Hypothyroidism is caused by iodine deficiency, autoimmune thyroiditis, inborn errors of metabolism, and iatrogenic factors. Secondary hypothyroidism is caused by insufficient production of TSH by the pituitary gland. Clinical features include cretinism in children and myxedema in adults. Primary hyperparathyroidism can occur due to an adenoma, hyperplasia, or carcinoma of the parathyroid gland. Features include hypercalcemia. Secondary hyperparathyroidism is caused by decreases in serum calcium commonly secondary to renal failure. Hypoparathyroidism is caused by surgery, congenital absence, or can be familial or idiopathic. Features include those of hypocalcemia (Magaji and Johnstone, 2011).

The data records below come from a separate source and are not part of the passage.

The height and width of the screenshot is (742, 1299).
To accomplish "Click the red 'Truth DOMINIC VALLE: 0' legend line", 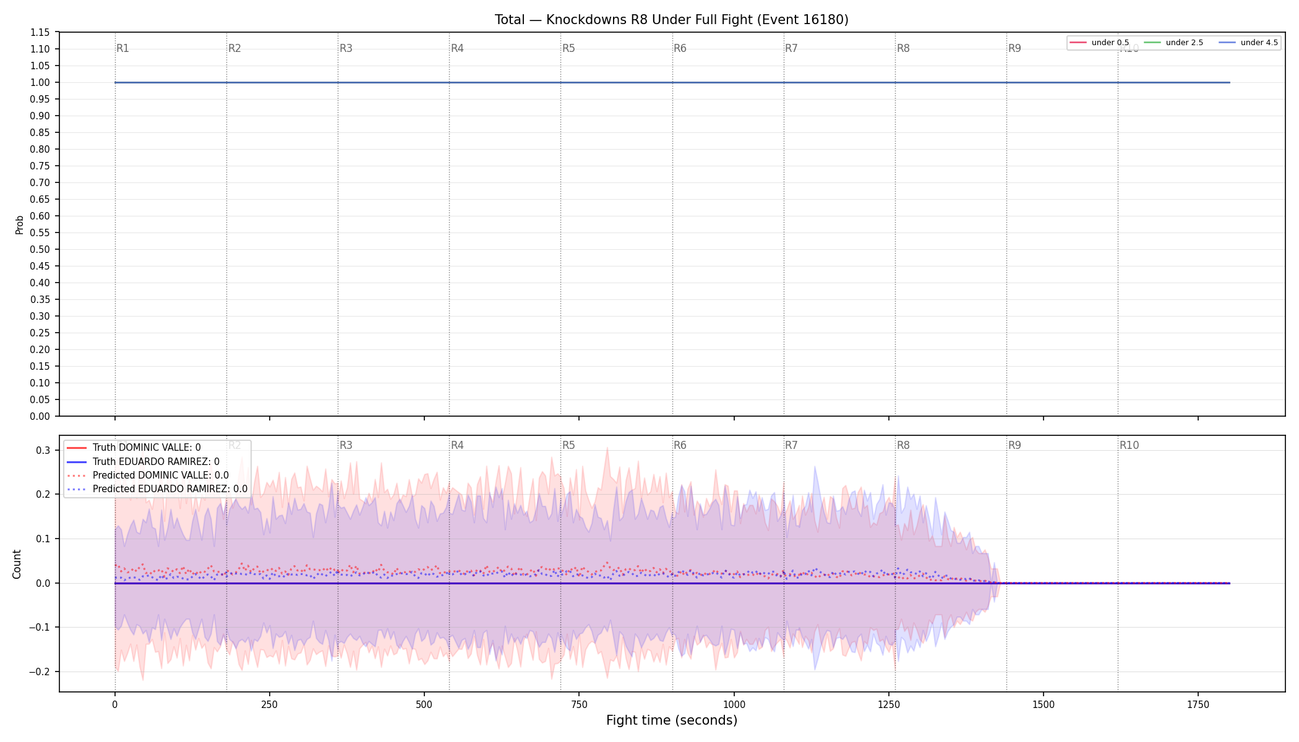I will coord(77,448).
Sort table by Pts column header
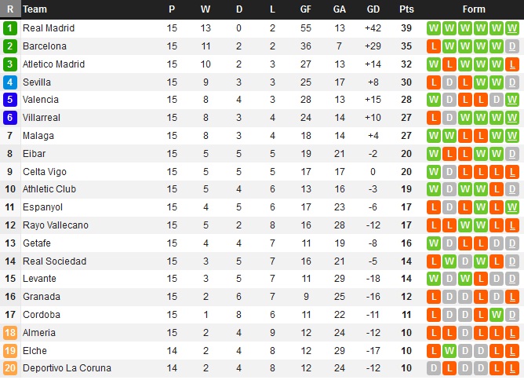 pyautogui.click(x=406, y=9)
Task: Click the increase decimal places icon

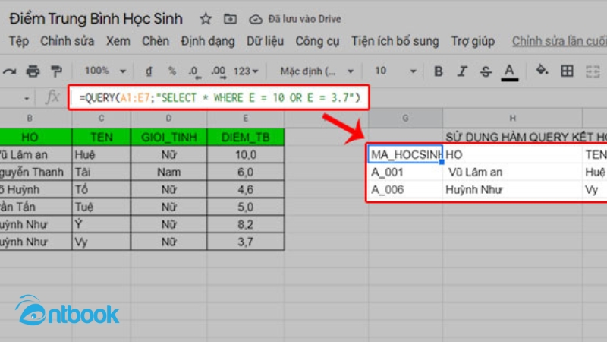Action: click(x=219, y=71)
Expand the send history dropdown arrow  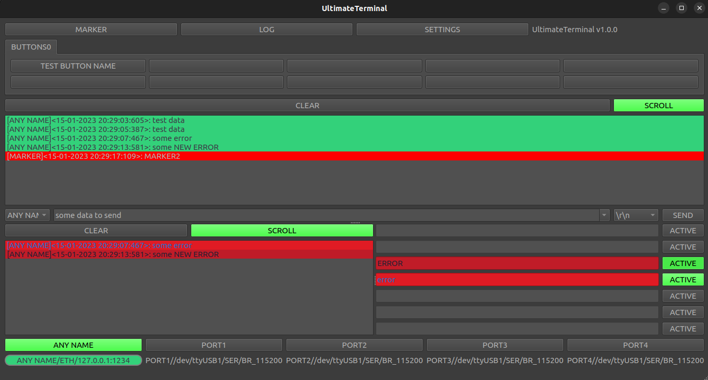pyautogui.click(x=604, y=215)
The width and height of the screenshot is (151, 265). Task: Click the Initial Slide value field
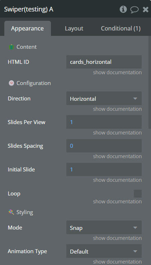point(104,169)
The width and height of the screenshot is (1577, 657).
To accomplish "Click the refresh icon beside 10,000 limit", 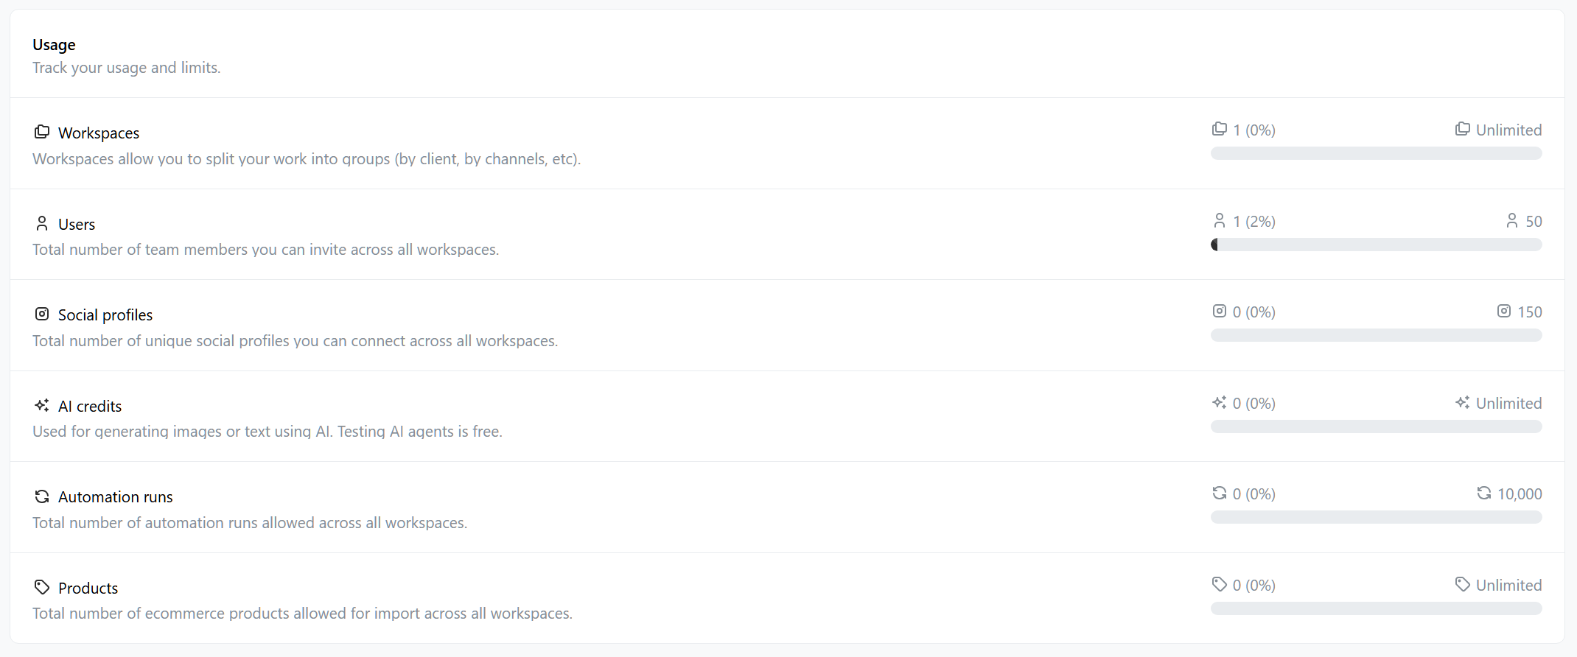I will coord(1484,493).
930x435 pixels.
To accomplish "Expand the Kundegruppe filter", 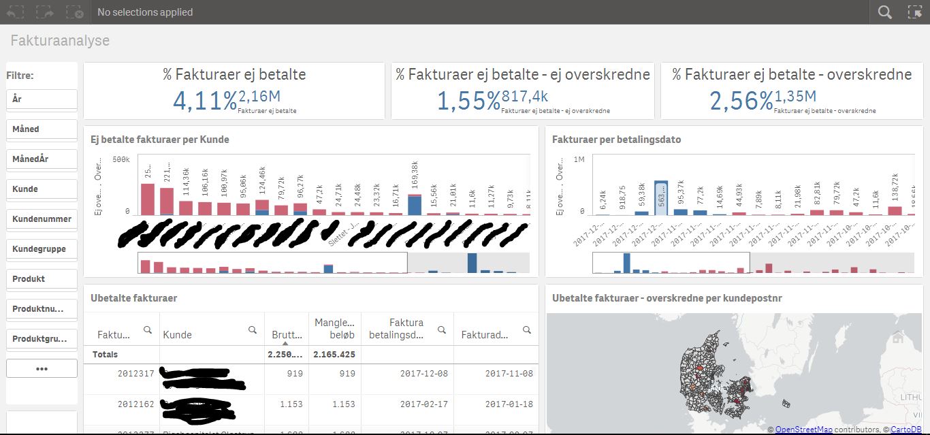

The pancreatic beta cells can fail to produce insulin completely to cause type 1 diabetes mellitus. Type 2 diabetes mellitus is caused by resistance to insulin. This is usually superimposed by a failure of the beta cells to compensate by increasing insulin production. Clinical features include polyuria, weight loss, polyphagia, excessive thirst, later blurring of vision, ketoacidosis coma, and nephropathy. Hyperadrenalism is characterized by excess cortisol (Cushing syndrome), hyperaldosteronism, and adrenogenital syndromes. Adrenocortical insufficiency is usually caused by lesions in the adrenal cortex. Secondary adrenocortical insufficiency is caused by disorders of the hypothalamus or pituitary causing low levels of corticotropin. Alterations in the adrenal cortex include pheochromocytoma which is a neoplasm that secretes excessive catecholamines. This usually causes hypertension. Zollinger-Ellison syndrome is a condition where excessive gastrin is produced. It is usually associated with peptic ulcer disease. Multiple endocrine neoplasias (MEN) is a hereditary disorder characterized by tumors of more than one endocrine gland. Clinical features vary depending on which gland is affected.

Diagnostic tests (case study)

The history and signs of the patient in the case study indicate that he has type 2 diabetes mellitus. This is diagnosed by measuring the amount of glucose in blood under different circumstances. The following includes a positive diagnosis for diabetes mellitus: random blood glucose of more than or equal to 11.1 mmol/L, fasting blood glucose of more than or equal to 7.0 mmol/L, and oral glucose tolerance test (OGTT) of equal to or more than 11.1 mmol/l. if fasting blood glucose is more than 125 mmol/l on two different occasions, the diagnosis is positive for diabetes.

Interventions

Subcutaneous insulin injections are given if the patient cannot be managed solely on diet and oral ant-diabetic agents. Change of diet to low carbohydrate foods is mandatory, so the food labels should be examined carefully. Exercise reduces blood glucose. Oral medications like biguanides (e.g. metformin), sulfonylureas (tolbutamide), meglitinides (e.g. repaglide), Naneglinide, thiazolidinediones (e.g. pioglitazone) are also useful (Robbins, 2007).

References

Heuther, S.E. and McCance, K.L. (2008). Understanding pathophysiology (4th ed.). St. Louis: Mosby.

Jain, V. K., Sharma J. P. (2004). Comprehensive Objective Biology. New York, NY: Golden Bells.

Magaji, V., Johnstone J.M. (2011). Inpatient Management of Hyperglycemia and Diabetes. American Diabetes Association(R) Inc. Web.

Robbins., C. (2007). Pathologic Basis of disease 7thed. New York, NY: Prentice Hall.